Exceptional Works: Marlene Dumas

Lost, 2015–2017

Oil on canvas 78 3/4 x 39 3/8 inches 200 x 100 cm

Marlene Dumas’s work drags at us, pulls at our senses and emotions, becoming ingrained in our minds like the afterimage of the sun on the inside of our eyelids. These are works that, to borrow the title of a 1993 painting by the artist, present ‘the image as burden’.... Eventually, these burdensome images undergo a watery metamorphosis, enriched by unfixed pools of paint that seep into one another, rendering the primary sources wells of evocative suggestion.”

Sean Burns, art critic, 2024

Lost (2015–2017) is a haunting portrait rendered in nuanced hues, ranging from pale blue and lavender to deep browns and indigo. Gestural, fluid, and spectral, the painting depicts girls who were abducted from Chibok, Nigeria, by the Islamist group Boko Haram in 2014. The case caused global outcry and continues to unfold ten years on with the campaign to #BringBackOurGirls. While a number of the victims have escaped or been released, more than 100 remain missing.

In subject and in form, Lost is a powerful example of Dumas’s figurative work based on images taken from a variety of sources, from art-historical materials to mass media and snapshots of friends and family. Dumas reframes and recontextualizes her subjects, exploring the shifting boundaries between public and private selves.

A still from footage of girls abducted by Boko Haram in 2014

Vehemently opposed to Western education, the militant group Boko Haram attacked the Government Girls Secondary School in Chibok in April 2014, kidnapping an estimated 276 students. Arranged in rows and depicted in headscarves and long robes, the girls appear in Dumas’s painting as they have in a number of videos released over the years by Boko Haram. Dumas’s subtle handling of paint and color allows many of the girls to retain a compelling individuality despite their confinement.

“Over the past 40 years,” Sean Burns writes, Dumas “has transformed found images of violence, mourning and melancholy in paint, inviting us to look unflinchingly at scenes—and faces—of anguish.” 

Marlene Dumas, Lost, 2015–2017 (detail)

Dumas frequently depicts groups of individuals in her work, exploring the interrelation between her subjects, her painterly media, and the viewer. Lost features a stacked, vertical composition familiar from major works by the artist such as Angels in Uniform (2012). Dumas, who grew up in South Africa during the apartheid era and has expressed her own discomfort at being part of a group, has long engaged with the tension between people as individuals and the category to which they may have been assigned.
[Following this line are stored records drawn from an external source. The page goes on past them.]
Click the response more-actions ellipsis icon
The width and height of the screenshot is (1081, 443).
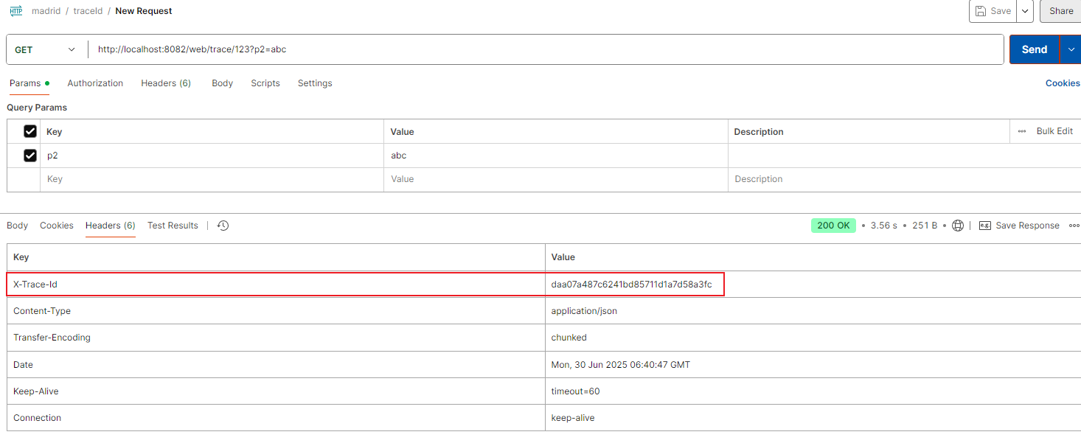(1074, 226)
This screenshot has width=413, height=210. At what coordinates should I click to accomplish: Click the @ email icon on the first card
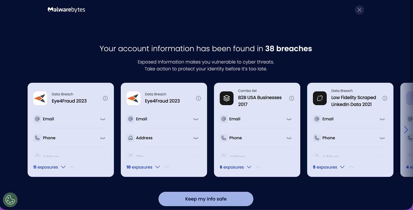37,119
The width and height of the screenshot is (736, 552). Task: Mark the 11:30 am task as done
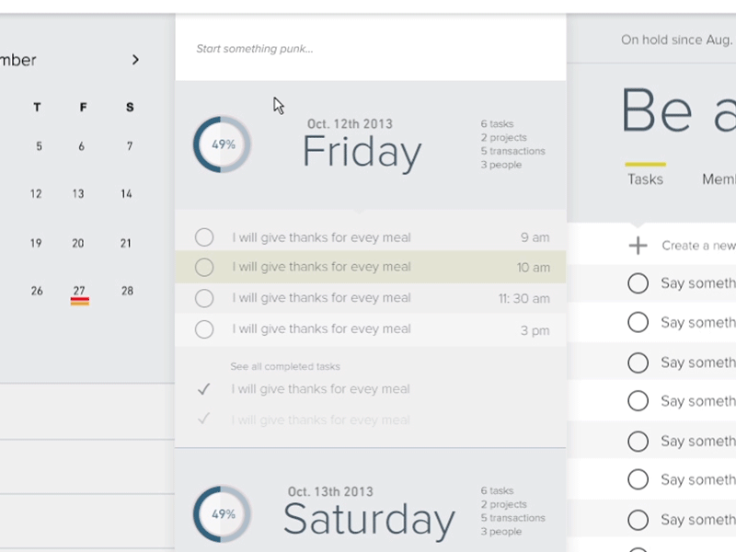pos(204,298)
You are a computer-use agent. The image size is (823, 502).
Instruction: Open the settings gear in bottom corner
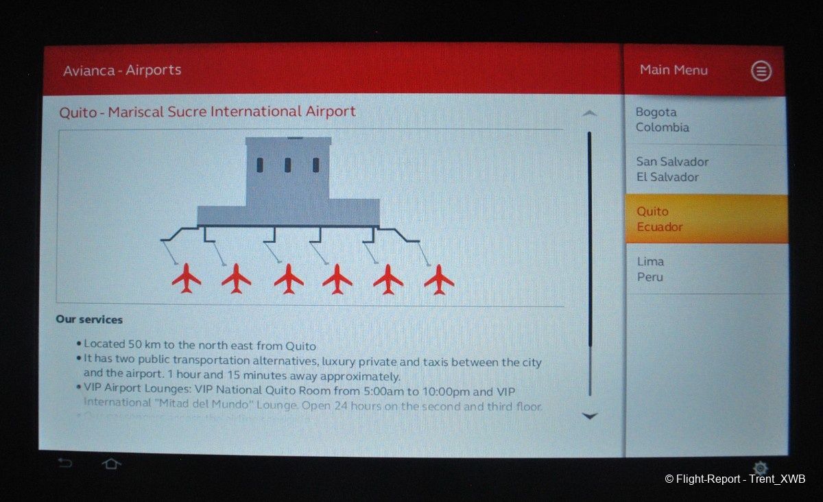[x=760, y=468]
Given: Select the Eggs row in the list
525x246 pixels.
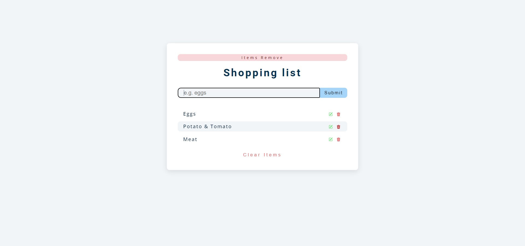Looking at the screenshot, I should coord(189,114).
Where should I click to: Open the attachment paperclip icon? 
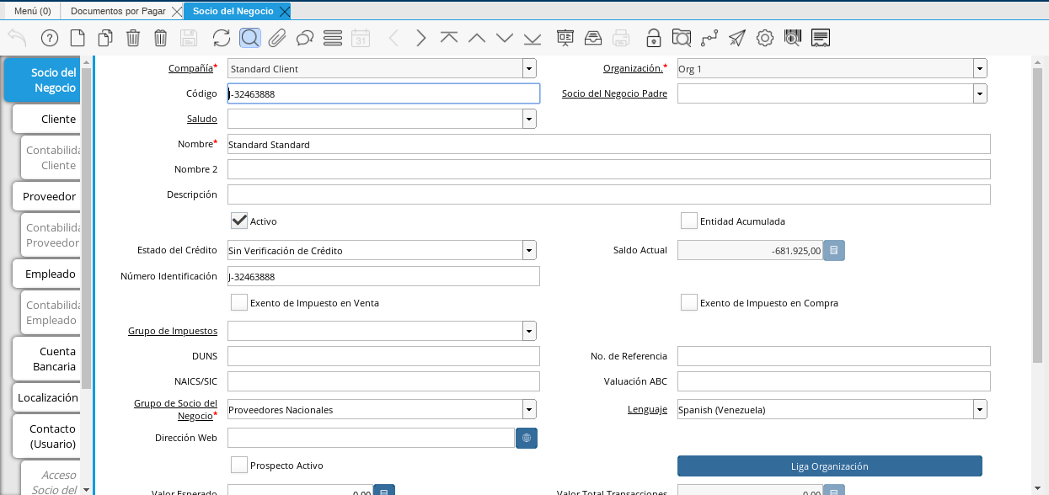click(x=277, y=38)
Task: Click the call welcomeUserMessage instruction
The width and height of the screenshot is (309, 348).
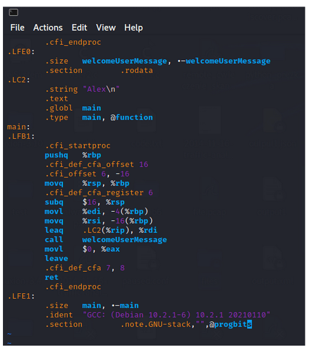Action: coord(106,239)
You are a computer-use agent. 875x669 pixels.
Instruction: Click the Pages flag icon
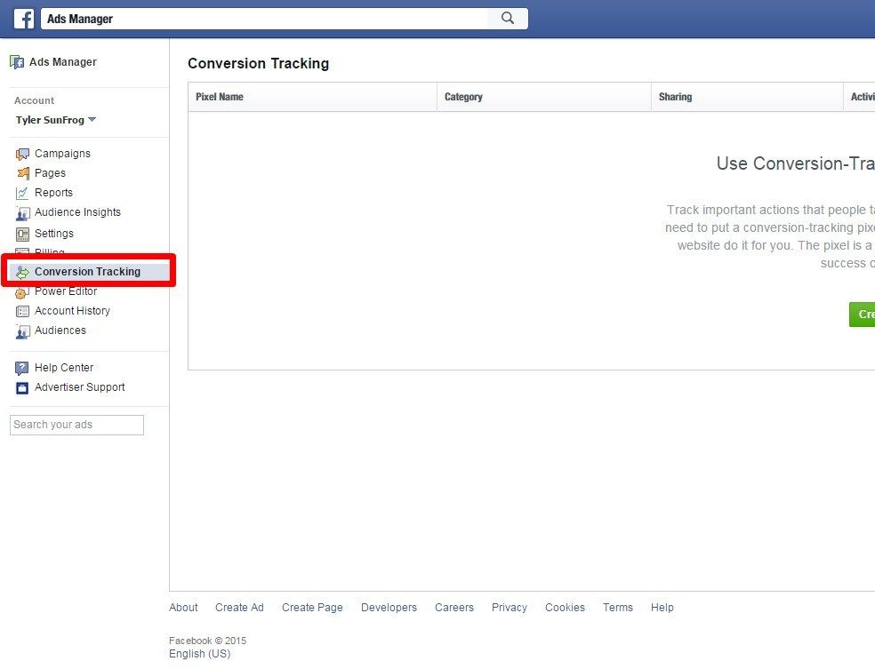22,173
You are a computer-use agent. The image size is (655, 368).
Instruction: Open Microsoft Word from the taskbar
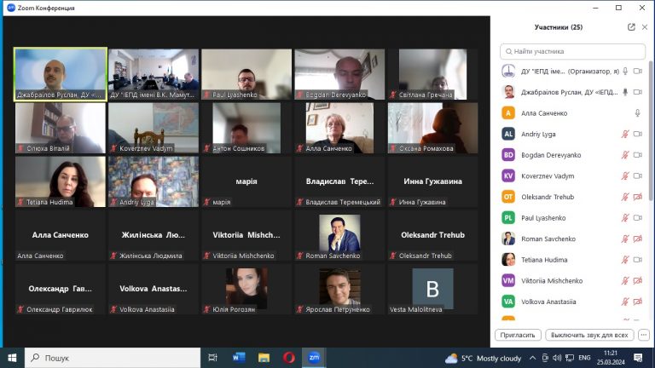coord(239,358)
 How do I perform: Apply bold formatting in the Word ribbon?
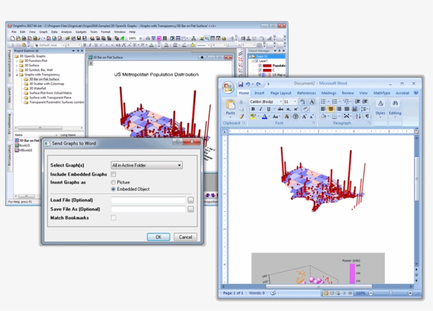(x=252, y=108)
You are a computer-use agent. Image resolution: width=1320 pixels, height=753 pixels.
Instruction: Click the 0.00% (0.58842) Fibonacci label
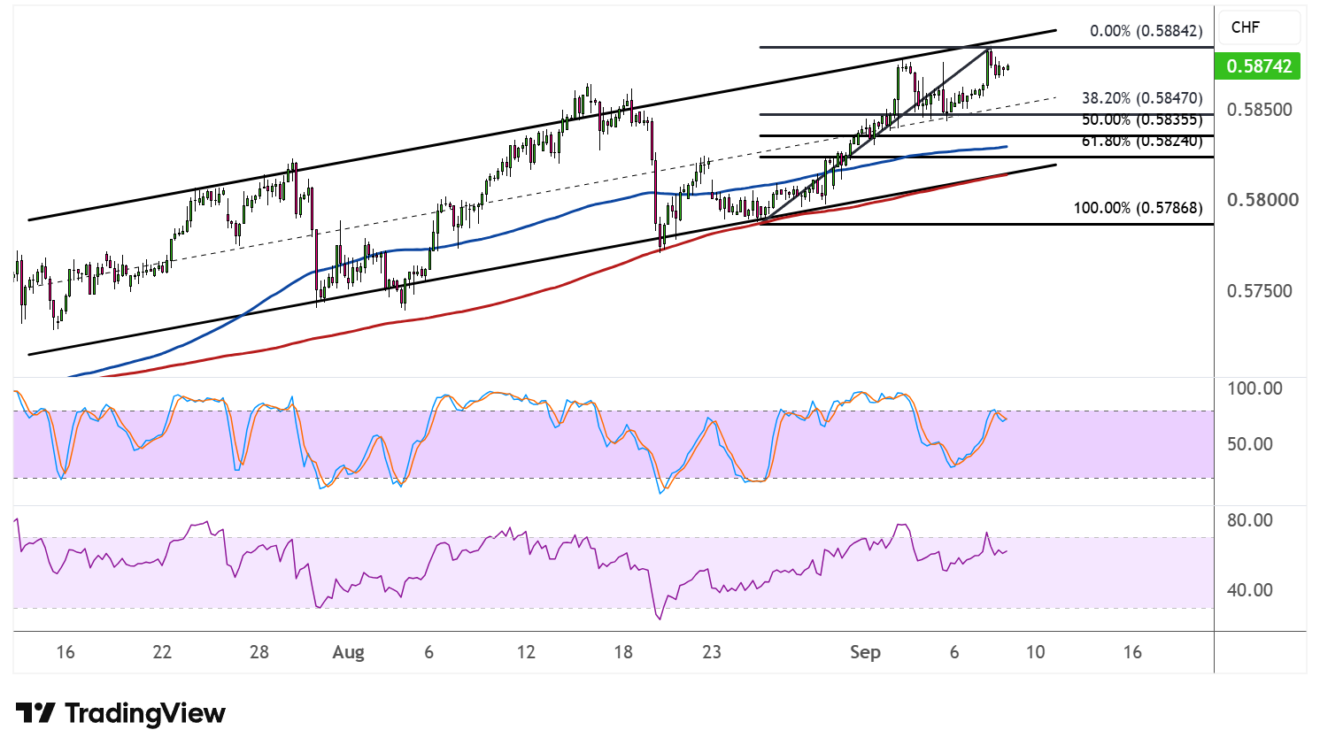pos(1146,31)
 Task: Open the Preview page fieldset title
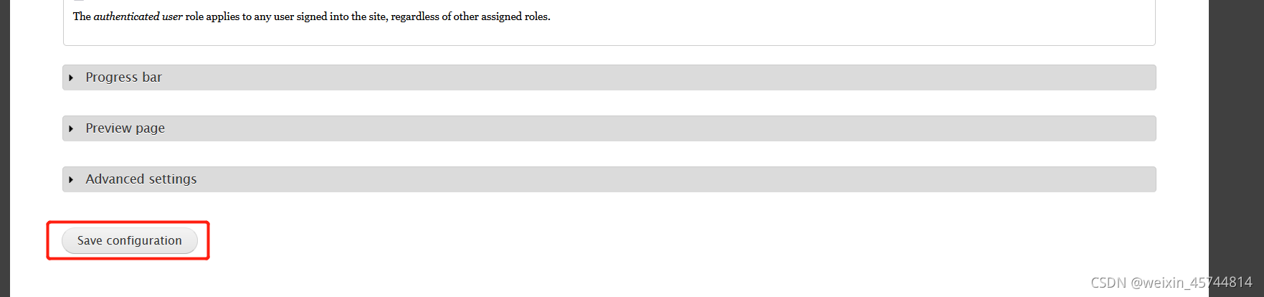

Lost also shows the influence of Edvard Munch on Dumas's painting. In the work of both artists, the arrangement of a group of figures often verges on the abstract, melding multiple identities and forms almost into a single, ambiguous body. In Dumas’s case, this invariably appears against a featureless backdrop.

“In … a group portrait [by Dumas],“ the writer and scholar Ernst van Alphen explains, “our eyes move from one face to another. For groups are always composed, that is they have a centre, a foreground, a background, margins. They create outsiders and insiders.”

Marlene Dumas, Angels in Uniform, 2012. Pinault Collection

Edvard Munch, Evening on Karl Johan, 1892. KODE Art Museum, Bergen, Norway

“I wanted to be a modern painter. The need to get rid of the background, making it as flat as possible, became very important. So I ended up with all these isolated figures, or, in the case of a group … one body.”

—Marlene Dumas

Marlene Dumas, Lost, 2015–2017 (detail)

“To paint is an apology for painting.... My works are heavy with the weight of a bad conscience, deceased loves, past failures and present atrocities.”